Human-Wildlife Conflict Surge in Kenya


Southern Kenya has seen an escalation in human-wildlife conflict over a 180-acre avocado plantation spreading near Amboseli National Park. Sources reveal the growing agricultural farm has steered the struggle between humans and the wild animals, especially the elephants in the area. Kenya Wildlife Authorities have complained of the elephant’s endangerment; some killed, injured, or poached for their tusks and skin.

Elephants in Danger

The encroachment of wild animals in Africa has been a delicate issue since time immemorial. Initially, the animals, more so the elephants, were poached for their ivory. Nevertheless, the desire to hunt the wild pack has elevated to another level. It is hard to comprehend why some people are so ruthless with the ecosystem’s aesthetic creations.
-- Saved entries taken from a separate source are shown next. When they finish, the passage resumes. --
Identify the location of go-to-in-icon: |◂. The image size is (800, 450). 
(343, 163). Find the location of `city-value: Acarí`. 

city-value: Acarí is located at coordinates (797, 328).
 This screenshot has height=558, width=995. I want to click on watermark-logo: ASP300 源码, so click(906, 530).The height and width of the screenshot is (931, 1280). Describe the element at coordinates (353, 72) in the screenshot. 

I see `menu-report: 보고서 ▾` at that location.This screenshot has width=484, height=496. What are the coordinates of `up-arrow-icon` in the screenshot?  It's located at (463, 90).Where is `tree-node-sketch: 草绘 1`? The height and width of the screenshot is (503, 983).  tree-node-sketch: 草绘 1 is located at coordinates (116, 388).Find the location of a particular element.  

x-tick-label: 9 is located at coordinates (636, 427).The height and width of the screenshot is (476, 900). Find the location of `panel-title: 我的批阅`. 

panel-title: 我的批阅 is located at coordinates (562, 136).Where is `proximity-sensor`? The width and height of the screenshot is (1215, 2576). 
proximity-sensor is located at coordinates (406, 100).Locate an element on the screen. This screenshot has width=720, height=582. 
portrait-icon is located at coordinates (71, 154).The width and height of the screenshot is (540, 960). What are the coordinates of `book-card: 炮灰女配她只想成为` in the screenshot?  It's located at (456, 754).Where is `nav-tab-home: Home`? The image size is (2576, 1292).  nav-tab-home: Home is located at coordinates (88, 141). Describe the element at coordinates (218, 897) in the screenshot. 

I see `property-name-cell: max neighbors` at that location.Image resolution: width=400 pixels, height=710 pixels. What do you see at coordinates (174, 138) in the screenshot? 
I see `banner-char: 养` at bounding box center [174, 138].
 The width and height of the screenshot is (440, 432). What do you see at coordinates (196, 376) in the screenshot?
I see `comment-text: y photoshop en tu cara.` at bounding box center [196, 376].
Recently, a growing avocado plantation has become a major source of controversy. Kenya Wildlife forces have accused the plantation owners of interfering with the elephant’s migratory route through barricading their passage. Environmental groups say that about 2000 elephants migrate annually through the blocked route, threatening their existence in the future, especially as migration contributes to reproduction. Some animals look for their mates during migration.

“There are two farms there, and both of them are exactly in the middle of a wildlife dispersal area. We have recorded some of these areas have been used by the elephant as maternity. They come out of the park to give birth there and go back when the calf is good enough to walk. So, when we do a large farm there, then it means we are going to lose that space; the elephant has to find another space,” Daniel Ole Sambu, Big Life Foundation conservation group, complained.

Agriculture or Wildlife?

The debate on wildlife protection and agriculture has taken a turn as enthusiasts from both sides stress the significance of wildlife and agriculture to Kenya’s economy. Agriculturalists have based their argument on the global profits they have been making from the land. For instance, the current avocado plantation in operation near Amboseli has been milking the country’s gains. The global demand for avocados generated Kenya up to 33% profits last year, approximately 127 million dollars.

Jeremiah Saalash, a shareholder of the Agribusiness Farm company KiliAvo Fresh, states that they bought the lands last year from a local Maasai. According to him, the land is an asset, a source of income, a source of livelihood. When they first bought the ground, it was bare; however, they have witnessed a transition since they began growing avocados.

Most of whom were pastoralists, the locals now have employment opportunities in the farms and can afford other basic needs like education. Furthermore, people in metropolitan areas, mostly the city centers, rely on their products for their living. Factories in towns also have access to fresh produce from the farms. Some of the freshly processed drinks in the country are a product of fruits.

However, KiliAvo’s massive investment in the tiny ecosystem has sparked an outcry. Reports allege it is a one-way investment, for it could lead to the crippling of the tourism industry. Developments should be sustainable for the survival of organisms in the ecosystem.